INSTRUCTIONS TO FOLLOW - What you give back must match the records below word for word.

DATA -
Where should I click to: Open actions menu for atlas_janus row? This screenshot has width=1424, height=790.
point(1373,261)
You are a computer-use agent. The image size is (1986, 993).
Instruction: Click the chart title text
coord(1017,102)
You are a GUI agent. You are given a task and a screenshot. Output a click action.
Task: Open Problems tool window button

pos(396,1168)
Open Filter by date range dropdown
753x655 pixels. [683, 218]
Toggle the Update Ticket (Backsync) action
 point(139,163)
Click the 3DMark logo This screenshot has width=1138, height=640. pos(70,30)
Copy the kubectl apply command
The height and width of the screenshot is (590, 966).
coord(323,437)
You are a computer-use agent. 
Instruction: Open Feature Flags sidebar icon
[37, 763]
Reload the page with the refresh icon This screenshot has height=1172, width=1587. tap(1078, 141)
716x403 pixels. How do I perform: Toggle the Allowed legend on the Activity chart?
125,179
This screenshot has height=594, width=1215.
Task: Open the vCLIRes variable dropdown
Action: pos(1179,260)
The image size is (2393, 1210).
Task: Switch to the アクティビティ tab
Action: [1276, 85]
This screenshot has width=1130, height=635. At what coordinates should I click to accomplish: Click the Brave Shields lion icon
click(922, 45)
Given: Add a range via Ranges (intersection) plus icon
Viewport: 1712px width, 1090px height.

RESPONSE AREA -
Where should I click to: Open actions menu for atlas_janus row? This screenshot has width=1424, height=790.
point(1373,261)
You are a computer-use agent. The image size is (1986, 993).
Instruction: Click the chart title text
coord(1017,102)
You are a GUI agent. You are given a task and a screenshot. Output a click action.
Task: Open Problems tool window button

pos(396,1168)
Open Filter by date range dropdown
753x655 pixels. [683, 218]
Toggle the Update Ticket (Backsync) action
 point(139,163)
Click the 3DMark logo This screenshot has width=1138, height=640. pos(70,30)
Copy the kubectl apply command
The height and width of the screenshot is (590, 966).
coord(323,437)
You are a computer-use agent. 
Instruction: Open Feature Flags sidebar icon
[37, 763]
Reload the page with the refresh icon This screenshot has height=1172, width=1587. tap(1078, 141)
716x403 pixels. How do I perform: Toggle the Allowed legend on the Activity chart?
125,179
This screenshot has height=594, width=1215.
Task: Open the vCLIRes variable dropdown
Action: pos(1179,260)
The image size is (2393, 1210).
Task: Switch to the アクティビティ tab
Action: [1276, 85]
This screenshot has width=1130, height=635. At what coordinates should I click to accomplish: Click the Brave Shields lion icon
click(922, 45)
Given: Add a range via Ranges (intersection) plus icon
Viewport: 1712px width, 1090px height.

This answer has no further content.